Successes and Messes: Ripping Up a Sweetheart Deal, Mid-Contract

By on / Business Negotiations

The Kansas City Royals didn’t have to give catcher Salvador Perez better terms—but did anyway.

It was perhaps “the sweetest of sweetheart deals” negotiated by a Major League Baseball (MLB) team in today’s market, according to the New York Times. So why did the Kansas City Royals throw out their old agreement with star catcher Salvador Perez, midcontract, and negotiate one that’s far more favorable to the three-time Golden Glove winner? The answer speaks to the importance of accounting for fairness concerns when building long-term relationships and deals.

An unimpressive contract

Perez, a 25-year-old native of Venezuela, joined the Royals’ farm system at the tender age of 16, signing with the team for $65,000. He served four years in the minor leagues and was called up to join the Royals in 2011.

In 2012, the team signed Perez to a five-year, $7 million deal that included three years of options that could extend his contract on terms favorable to the club. Within months, a Royals insider admitted that the franchise “felt a little bad” about Perez’s relatively low salary after watching him thrive in the majors.

A unique negotiation

Perez went on to become one of the Royals’ star players, an asset both behind the plate and at bat. A three-time MLB All-Star, he helped lead his team to victory in the 2015 World Series and was unanimously voted the series’ Most Valuable Player.

Due to Perez’s club-friendly contract, he was “by baseball standards, practically an indentured servant,” according to Fox Sports. The Royals were set to pay him a paltry (for baseball) $16.5 million over three seasons during the prime of his career.

In the spring of 2015, Perez signed with a new agent, Rick Thurman, who began conversations with Royals management about renegotiating a fairer deal for Perez midcontract.
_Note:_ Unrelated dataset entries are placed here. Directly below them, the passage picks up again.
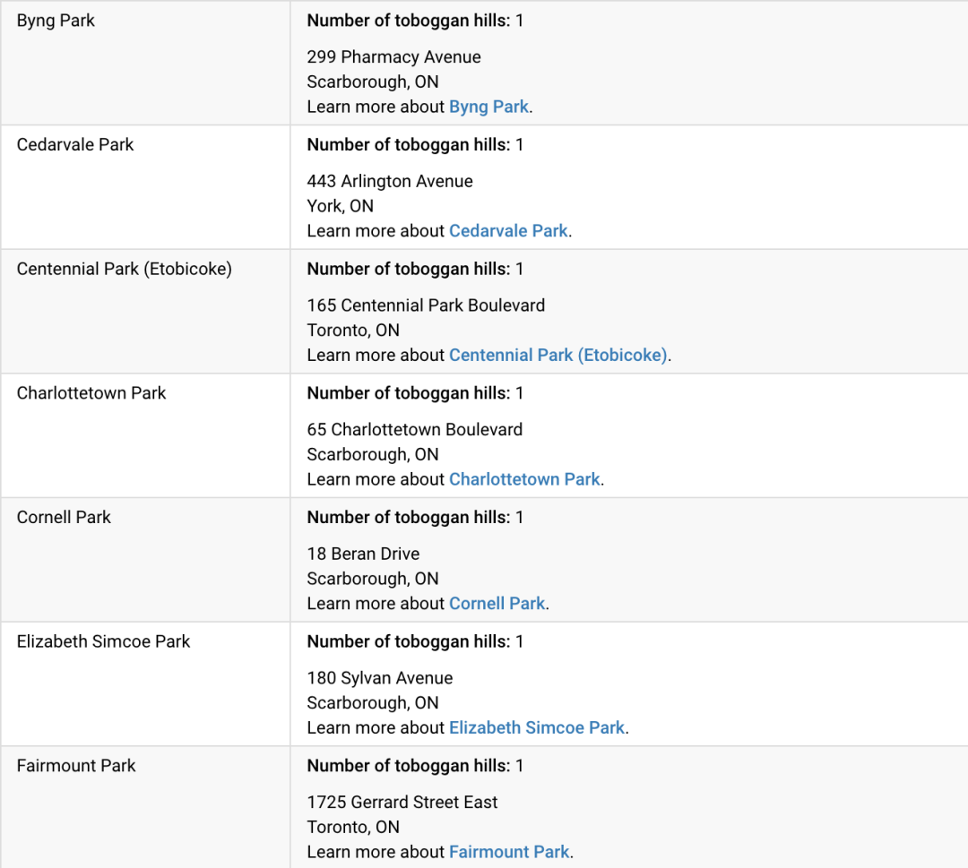
Task: Open the Cedarvale Park link
Action: click(x=508, y=231)
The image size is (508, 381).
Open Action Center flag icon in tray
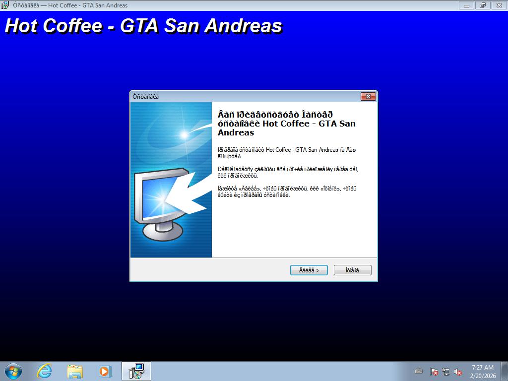pos(434,372)
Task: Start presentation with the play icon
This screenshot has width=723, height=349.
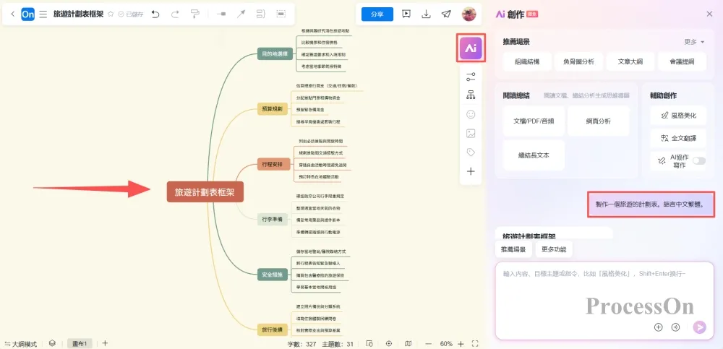Action: pos(406,14)
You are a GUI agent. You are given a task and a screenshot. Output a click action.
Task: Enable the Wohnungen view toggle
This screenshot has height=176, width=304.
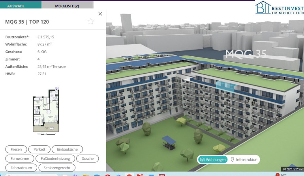tap(213, 159)
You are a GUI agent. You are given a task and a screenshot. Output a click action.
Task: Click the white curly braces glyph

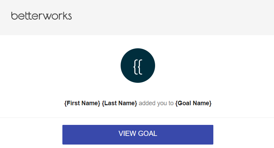pos(138,67)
The conversations continued after the 2015 World Series, according to the Kansas City Star. The Royals are a small-market franchise operating under a relatively tight budget, yet franchise leaders reportedly felt the need to make things right with Perez.

A new deal

On March 1, 2016, the Royals announced they’d reached a new five-year contract with Perez that would guarantee him $52.5 million from 2017 to 2021, plus a $6 million signing bonus. Perez will become a free agent after the 2021 season.

“Some people will say, ‘Why didn’t you wait a year, wait a couple of years?’” until Perez’s current contract was due to expire, Royals general manager Dayton Moore told the New York Times. “We’ve said from Day 1, we want homegrown players. We want to grow our own, and once they produce, we want them long term.”

The nearly unprecedented renegotiation “sent ripples throughout baseball,” according to the Star. Sports writers began speculating about which other underpaid players might be angling for more evenhanded contracts.

But most teams are expected to be less receptive to such overtures than the Royals were. For example, young ace pitcher Gerrit Cole of the Pittsburgh Pirates recently expressed his dissatisfaction with his latest salary negotiations to the Pittsburgh Tribune-Review. According to Cole, when he asked the Pirates to renegotiate his current $541,000 salary after his first All-Star nod, the team threatened to reduce it to the league minimum, $507,500.

Redoing a sweetheart deal:

• Factor in fairness concerns. Remember that the satisfaction you gain from getting a sweetheart deal for yourself can leave a sour taste in the other party’s mouth. Because fairness concerns loom large in negotiation, take steps to ensure that the other party doesn’t feel mistreated, especially if you’ll be working together in the future.
• Keep long-term goals at the forefront. The Royals’ goal of building a homegrown, long-term roster of players was at odds with the lopsided deal they’d given Perez. Sometimes short-term financial sacrifices are required to achieve broader goals.
• Take a cautious approach. Agreeing to a deal redo might signal to the market that you’re an honest broker, but it can also give the impression that you’re a softie, so proceed with caution. The Royals renegotiated Perez’s contract slowly and gave him a competitive but not record-breaking contract.